Роже Дезормьер (Roger Désormière) |
Conductors

Роже Дезормьер (Roger Désormière) |

Roger Desormiere

Date of birth
13.09.1898
Date of death
25.10.1963
Profession
conductor
Country
France

Роже Дезормьер (Roger Désormière) |

A talented conductor and promoter of music, Desormières left a bright mark on art, although his creative path ended at the very top. In the XNUMXs and XNUMXs Lezormière’s name rightly stood among the names of the most prominent conductors. The best examples of his interpretation of many works of French music have been preserved in recordings, including on the Supraphone records, which are well known to us.
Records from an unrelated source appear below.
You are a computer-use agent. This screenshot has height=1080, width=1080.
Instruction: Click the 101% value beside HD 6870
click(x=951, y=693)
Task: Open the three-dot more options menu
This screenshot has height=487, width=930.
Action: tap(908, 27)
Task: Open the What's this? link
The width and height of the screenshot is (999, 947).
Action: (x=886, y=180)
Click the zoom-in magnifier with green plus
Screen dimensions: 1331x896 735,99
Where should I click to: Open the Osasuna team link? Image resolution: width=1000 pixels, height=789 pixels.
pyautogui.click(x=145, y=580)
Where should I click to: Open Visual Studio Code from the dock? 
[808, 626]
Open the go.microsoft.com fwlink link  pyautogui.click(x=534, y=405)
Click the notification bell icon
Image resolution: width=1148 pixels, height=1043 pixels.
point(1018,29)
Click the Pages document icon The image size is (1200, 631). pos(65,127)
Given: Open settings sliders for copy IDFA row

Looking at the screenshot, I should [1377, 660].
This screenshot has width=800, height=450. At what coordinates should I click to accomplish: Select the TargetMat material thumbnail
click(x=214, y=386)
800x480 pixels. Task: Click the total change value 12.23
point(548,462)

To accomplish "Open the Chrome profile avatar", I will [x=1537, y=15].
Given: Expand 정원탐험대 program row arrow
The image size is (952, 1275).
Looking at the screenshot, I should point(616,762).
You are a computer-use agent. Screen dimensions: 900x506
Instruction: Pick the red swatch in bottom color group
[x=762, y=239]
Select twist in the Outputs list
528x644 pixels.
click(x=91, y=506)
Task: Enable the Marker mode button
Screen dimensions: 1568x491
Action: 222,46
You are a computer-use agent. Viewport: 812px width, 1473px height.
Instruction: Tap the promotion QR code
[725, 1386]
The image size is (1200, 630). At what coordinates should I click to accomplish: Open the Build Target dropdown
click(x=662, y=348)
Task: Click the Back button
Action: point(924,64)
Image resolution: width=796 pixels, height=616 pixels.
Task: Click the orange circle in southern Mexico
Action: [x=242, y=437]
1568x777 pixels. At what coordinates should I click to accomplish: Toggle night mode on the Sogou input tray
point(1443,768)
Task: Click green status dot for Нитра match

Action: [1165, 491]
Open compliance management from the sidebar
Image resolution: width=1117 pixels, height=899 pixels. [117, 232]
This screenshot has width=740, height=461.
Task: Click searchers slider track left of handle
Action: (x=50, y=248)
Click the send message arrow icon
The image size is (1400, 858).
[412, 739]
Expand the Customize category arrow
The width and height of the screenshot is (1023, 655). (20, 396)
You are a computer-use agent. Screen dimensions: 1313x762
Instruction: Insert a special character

Desormière received his musical education at the Paris Conservatory in the class of C. Kequelin. Already in 1922, he was awarded a prize for his compositions, and two years later he first attracted attention as a conductor, holding several concerts in Paris and conducting an orchestra in performances of the Swedish Ballet. For a long time Desormière worked with Diaghilev’s Russian Ballet and traveled with him to various European countries. This brought him not only wide popularity, but rich experience in practical work.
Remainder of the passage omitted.